Zum Rückwärtsrichten übt man leichten Zug am Seil nach hinten aus, und mit der Hand Druck auf die Brust des Pferdes. Setzt es sich in Bewegung läßt man sofort nach und baut Zug und Druck erneut auf, um den zweiten und dritten Schritt rückwärts zu fordern. Nach jedem Tritt rückwärts lobt man das Pferd kurz. Bald wird das Pferd aufmerksamer und sensibler auf das Anhalten reagieren.

Wenn mein Pferd beim Führen an meiner rechten Seite gut mitarbeitet, kann ich dasselbe auch links üben. Das Pferd geht dann nicht rechts sondern links von mir. Interessant wird das nämlich dann, wenn ich zwei oder mehr Pferde gleichzeitig führen muß. Mein Pferd kann dann links von mir gehen, denn mit ihm habe ich das ja geübt. Das andere, ungeübte Pferd nehme ich auf meine rechte Seite - so wie es das gewohnt ist.

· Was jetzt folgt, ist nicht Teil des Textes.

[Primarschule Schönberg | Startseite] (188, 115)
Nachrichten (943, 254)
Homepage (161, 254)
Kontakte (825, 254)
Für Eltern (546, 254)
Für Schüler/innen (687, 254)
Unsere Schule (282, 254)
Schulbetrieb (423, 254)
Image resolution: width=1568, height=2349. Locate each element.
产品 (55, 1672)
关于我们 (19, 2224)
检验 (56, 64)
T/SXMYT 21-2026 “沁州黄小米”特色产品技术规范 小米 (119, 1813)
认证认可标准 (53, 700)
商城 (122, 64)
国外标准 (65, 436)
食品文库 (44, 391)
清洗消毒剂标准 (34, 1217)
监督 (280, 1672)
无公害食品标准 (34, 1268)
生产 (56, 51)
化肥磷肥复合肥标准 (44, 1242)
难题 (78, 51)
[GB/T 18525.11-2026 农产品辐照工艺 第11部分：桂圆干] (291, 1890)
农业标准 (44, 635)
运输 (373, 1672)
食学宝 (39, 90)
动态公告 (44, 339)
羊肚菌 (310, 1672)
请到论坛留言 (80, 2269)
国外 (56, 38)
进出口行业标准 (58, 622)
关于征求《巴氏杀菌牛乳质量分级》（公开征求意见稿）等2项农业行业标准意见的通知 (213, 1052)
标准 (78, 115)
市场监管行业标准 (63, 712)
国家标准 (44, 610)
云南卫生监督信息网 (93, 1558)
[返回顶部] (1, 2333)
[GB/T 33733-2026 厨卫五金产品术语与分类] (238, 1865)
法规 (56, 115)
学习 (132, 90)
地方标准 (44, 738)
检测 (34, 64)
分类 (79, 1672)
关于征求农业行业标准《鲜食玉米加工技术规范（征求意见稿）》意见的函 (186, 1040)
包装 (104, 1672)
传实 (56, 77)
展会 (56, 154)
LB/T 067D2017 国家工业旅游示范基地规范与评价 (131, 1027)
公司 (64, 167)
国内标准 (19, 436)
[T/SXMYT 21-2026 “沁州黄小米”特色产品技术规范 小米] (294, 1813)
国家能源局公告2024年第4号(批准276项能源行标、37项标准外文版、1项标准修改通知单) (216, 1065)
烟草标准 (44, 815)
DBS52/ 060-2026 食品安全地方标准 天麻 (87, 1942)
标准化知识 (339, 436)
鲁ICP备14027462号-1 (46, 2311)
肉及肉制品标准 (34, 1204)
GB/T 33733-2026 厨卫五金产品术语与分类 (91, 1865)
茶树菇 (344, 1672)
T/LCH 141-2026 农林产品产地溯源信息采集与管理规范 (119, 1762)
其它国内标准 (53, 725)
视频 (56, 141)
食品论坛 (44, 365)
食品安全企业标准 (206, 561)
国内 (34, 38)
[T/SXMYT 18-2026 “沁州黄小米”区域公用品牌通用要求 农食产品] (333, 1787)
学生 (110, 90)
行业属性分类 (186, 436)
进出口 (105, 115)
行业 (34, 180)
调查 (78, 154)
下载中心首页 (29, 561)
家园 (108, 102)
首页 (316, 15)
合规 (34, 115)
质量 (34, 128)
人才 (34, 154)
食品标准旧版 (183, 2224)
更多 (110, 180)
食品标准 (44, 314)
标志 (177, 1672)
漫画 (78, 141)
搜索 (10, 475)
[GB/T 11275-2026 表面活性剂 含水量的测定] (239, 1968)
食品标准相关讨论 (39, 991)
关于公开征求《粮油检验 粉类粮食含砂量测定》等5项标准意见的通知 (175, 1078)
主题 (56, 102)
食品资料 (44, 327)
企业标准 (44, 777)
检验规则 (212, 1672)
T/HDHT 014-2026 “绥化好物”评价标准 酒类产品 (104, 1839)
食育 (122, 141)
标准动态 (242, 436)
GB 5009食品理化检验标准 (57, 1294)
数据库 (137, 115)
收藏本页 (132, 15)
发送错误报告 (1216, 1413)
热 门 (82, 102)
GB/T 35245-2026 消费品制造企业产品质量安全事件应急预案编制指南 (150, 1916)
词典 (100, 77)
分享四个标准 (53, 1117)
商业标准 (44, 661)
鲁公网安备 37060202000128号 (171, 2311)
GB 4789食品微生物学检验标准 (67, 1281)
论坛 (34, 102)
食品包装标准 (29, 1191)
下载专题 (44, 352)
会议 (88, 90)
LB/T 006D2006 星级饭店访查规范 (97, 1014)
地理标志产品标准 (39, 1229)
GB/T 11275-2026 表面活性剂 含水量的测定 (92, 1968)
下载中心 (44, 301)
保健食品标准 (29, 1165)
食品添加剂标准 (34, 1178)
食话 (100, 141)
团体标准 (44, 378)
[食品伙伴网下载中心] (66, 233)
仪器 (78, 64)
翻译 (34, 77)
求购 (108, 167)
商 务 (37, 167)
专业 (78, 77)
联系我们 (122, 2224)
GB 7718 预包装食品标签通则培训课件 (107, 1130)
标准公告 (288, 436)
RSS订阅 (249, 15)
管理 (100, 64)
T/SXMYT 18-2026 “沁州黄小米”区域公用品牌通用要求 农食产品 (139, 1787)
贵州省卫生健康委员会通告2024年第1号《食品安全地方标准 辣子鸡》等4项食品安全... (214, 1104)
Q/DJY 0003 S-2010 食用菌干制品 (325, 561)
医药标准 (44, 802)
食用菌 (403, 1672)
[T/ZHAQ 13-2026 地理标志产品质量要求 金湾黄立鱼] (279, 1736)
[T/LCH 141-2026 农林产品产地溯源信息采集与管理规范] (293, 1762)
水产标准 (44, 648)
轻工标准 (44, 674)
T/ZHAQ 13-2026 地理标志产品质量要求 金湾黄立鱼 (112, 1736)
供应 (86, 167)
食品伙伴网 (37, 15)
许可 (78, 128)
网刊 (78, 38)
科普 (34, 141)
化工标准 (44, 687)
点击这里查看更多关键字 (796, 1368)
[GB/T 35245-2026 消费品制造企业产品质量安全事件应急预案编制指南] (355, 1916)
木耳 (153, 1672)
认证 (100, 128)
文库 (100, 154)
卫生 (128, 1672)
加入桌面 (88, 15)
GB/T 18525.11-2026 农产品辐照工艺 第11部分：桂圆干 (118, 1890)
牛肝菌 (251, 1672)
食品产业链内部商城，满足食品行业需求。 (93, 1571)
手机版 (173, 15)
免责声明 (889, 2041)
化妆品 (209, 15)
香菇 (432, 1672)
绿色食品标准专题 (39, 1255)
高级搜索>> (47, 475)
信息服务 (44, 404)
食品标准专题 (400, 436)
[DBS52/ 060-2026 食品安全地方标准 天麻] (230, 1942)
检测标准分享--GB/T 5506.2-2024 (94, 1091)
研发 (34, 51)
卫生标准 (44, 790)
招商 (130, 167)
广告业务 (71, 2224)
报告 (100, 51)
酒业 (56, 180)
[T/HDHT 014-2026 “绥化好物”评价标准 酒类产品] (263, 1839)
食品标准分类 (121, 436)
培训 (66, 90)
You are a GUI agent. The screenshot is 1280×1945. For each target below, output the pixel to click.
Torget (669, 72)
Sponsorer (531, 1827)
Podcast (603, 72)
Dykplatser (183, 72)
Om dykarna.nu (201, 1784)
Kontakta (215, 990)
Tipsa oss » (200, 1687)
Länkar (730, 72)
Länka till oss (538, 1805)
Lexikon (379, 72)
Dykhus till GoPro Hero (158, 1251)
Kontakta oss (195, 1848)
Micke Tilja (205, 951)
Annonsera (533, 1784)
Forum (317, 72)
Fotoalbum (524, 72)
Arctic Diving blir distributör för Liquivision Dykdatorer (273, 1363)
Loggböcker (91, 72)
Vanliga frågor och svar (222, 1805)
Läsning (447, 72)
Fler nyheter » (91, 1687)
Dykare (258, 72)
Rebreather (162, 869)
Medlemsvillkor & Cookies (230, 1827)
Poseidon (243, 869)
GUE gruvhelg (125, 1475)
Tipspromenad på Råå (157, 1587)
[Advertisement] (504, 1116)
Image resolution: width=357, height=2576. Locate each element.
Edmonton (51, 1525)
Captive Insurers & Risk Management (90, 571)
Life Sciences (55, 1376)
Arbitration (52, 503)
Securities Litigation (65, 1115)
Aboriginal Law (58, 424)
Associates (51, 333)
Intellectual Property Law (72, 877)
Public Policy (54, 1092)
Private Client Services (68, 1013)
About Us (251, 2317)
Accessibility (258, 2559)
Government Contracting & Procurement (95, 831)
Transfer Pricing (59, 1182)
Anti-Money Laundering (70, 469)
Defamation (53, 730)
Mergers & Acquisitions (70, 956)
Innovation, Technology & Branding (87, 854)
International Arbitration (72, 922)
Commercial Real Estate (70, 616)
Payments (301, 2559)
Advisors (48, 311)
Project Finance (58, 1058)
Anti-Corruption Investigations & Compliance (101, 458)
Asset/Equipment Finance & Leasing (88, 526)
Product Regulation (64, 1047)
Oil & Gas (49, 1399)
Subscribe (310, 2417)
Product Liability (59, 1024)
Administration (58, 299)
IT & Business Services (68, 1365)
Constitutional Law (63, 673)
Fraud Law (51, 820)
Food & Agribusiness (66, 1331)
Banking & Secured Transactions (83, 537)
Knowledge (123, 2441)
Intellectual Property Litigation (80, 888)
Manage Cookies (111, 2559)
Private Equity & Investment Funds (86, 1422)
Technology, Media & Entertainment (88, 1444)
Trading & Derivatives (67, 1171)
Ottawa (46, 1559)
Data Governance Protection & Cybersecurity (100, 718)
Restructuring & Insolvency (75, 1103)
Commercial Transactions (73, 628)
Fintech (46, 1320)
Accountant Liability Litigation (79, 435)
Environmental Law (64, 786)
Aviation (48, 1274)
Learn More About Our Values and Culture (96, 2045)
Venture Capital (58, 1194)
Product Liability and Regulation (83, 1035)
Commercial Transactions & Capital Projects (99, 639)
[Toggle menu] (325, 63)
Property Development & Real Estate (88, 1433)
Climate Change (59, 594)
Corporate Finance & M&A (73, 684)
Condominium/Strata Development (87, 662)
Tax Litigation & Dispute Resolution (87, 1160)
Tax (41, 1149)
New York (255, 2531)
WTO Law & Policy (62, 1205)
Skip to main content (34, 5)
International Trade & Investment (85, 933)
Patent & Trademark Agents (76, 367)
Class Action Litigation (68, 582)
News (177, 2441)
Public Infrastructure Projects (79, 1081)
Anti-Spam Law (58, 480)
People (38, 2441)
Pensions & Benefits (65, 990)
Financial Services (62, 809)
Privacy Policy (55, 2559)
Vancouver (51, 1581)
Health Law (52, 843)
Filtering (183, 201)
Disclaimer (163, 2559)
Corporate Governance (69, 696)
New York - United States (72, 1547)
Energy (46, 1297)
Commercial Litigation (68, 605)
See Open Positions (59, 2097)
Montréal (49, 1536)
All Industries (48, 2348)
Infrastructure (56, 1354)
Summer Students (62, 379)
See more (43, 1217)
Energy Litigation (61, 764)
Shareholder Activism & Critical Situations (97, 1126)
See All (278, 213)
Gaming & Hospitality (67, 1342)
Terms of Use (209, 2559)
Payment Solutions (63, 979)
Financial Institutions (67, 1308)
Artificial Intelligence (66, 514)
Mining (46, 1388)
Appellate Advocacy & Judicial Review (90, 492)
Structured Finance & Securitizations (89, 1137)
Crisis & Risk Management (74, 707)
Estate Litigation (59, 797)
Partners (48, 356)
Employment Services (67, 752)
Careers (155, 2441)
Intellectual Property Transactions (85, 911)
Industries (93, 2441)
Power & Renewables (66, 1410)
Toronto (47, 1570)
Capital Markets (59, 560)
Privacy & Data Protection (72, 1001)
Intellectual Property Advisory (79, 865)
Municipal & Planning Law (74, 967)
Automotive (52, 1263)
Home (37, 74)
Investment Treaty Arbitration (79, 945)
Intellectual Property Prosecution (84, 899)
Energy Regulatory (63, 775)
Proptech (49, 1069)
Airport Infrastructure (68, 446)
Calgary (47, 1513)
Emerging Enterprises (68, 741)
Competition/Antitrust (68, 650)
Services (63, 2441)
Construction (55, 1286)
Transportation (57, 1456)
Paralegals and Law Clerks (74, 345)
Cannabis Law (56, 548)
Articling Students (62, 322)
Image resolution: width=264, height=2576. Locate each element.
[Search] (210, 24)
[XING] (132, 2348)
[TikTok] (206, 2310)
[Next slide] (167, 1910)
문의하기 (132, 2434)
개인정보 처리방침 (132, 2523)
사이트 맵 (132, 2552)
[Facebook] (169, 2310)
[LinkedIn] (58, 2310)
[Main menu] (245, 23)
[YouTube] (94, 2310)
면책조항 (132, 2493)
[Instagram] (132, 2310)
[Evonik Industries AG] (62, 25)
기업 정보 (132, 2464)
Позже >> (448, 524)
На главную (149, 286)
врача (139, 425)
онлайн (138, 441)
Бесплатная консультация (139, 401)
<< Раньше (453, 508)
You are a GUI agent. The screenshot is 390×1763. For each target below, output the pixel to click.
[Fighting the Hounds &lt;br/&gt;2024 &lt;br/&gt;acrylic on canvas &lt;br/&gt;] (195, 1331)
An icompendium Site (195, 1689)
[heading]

Übrigens muß man das Führtraining nicht immer nur auf dem Reitplatz absolvieren. Beim Spazierengehen im Wald oder durch's Dorf kann man die gleichen Dinge beachten und üben.

Problembewältigung

Manche Pferde sind schnell abgelenkt, es fällt ihnen schwer, über längere Zeit ihre Aufmerksamkeit auf ihren Menschen zu richten. Andere Pferde wollen sich nicht führen lassen und versuchen deshalb in eine andere Richtung auszuweichen oder reagieren einfach nicht auf die Signale am Seil.
In beiden Fällen ist meine Reaktion gleich: Reicht das Zupfen am Führseil nicht aus, verstärke ich für einen Moment lang den Zug und lege gleichzeitig den Ellenbogen oder sogar die Hand (dann vorher Seilhand wechseln) am Pferdehals an (Zweiter Punkt!). Der Druck bzw. Zug wird dabei immer rhythmisch im Takt der Pferdebewegung aufgebaut und wieder nachgelassen.
Genügt auch das nicht, kann ich eine Drehung - wie im vorangegangenen Artikel beschrieben - in die Führübungen einbauen. Ich kann auch vorrübergehend mit meinem Seil zum Longieren übergehen und bewege das Pferd dabei auf einem kleinen Zirkel. Auch einige Tritte rückwärts sind denkbar. Dann führe ich weiter.

Pferde, die sich nicht treiben lassen: Sehr langsam gehende oder sogar stehenbleibende Pferde treibe ich ein Stück durch Longieren vorwärts. Mit dem kreisenden Seilende kann man so gut wie jedes Pferd beschleunigen. Alternativ, wenn ich mit Führstrick und Gerte unterwegs bin, halte ich die Gerte nach oben, hinter mich, und beginne damit hin und her zu wedeln. Das sirrende Geräusch treibt das Pferd vorwärts. Auch hier: Nachgeben, wenn das Pferd im gewünschten Tempo vorwärts geht!

Niemand kann mich schließlich zwingen, nicht auch Elemente aus anderen Übungsarten in das Führtraining mit einzubauen, um so auf Gewalt verzichten zu können. Hier ist wieder die Fantasie gefragt. Und man kann sich durchaus vor Beginn eines Führtrainings Gedanken dazu machen, um vorbereitet zu sein.